## ACTIVITY
The result should be the full listing copied exactly, with no pictures in it.

(DATASET EXTRACT begins)

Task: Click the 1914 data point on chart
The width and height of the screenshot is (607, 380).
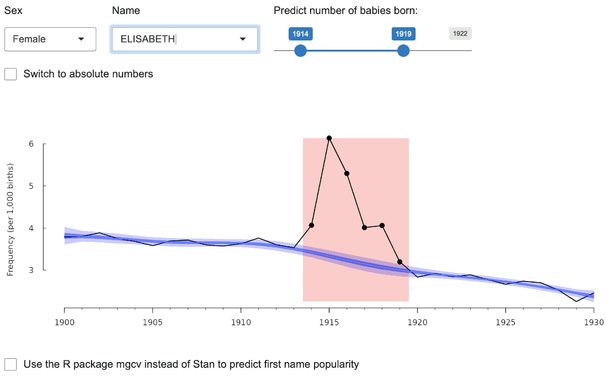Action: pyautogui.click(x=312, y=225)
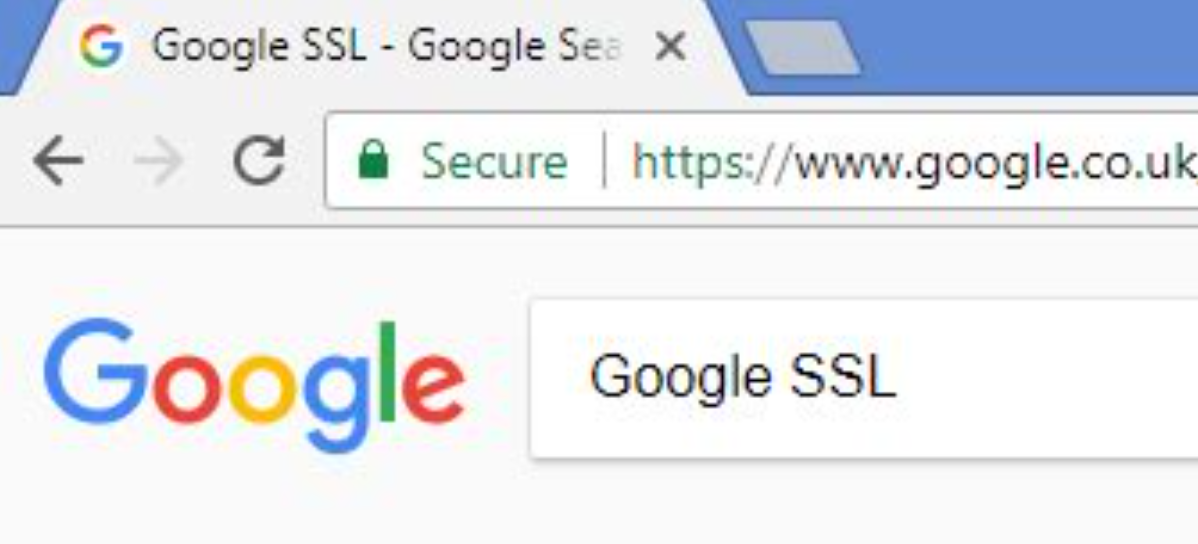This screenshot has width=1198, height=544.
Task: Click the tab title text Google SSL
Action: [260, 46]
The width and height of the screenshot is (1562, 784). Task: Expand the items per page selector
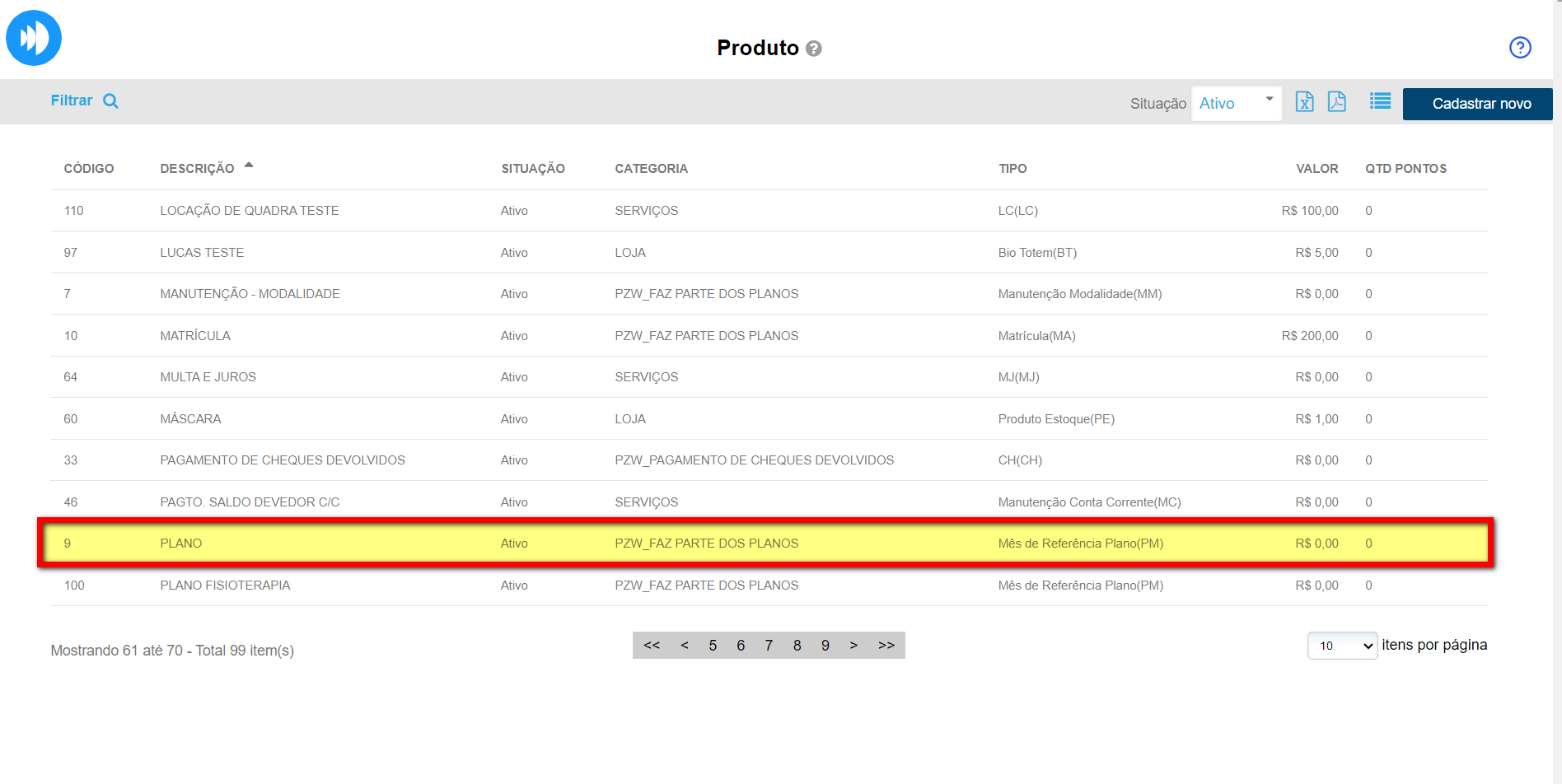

(DATASET EXTRACT ends)

## ANSWER SPACE
Task: Click the 1914 data point on chart
The width and height of the screenshot is (607, 380).
Action: pyautogui.click(x=312, y=225)
This screenshot has width=1198, height=544.
Task: Click the tab title text Google SSL
Action: [260, 46]
The width and height of the screenshot is (1562, 784). Task: Expand the items per page selector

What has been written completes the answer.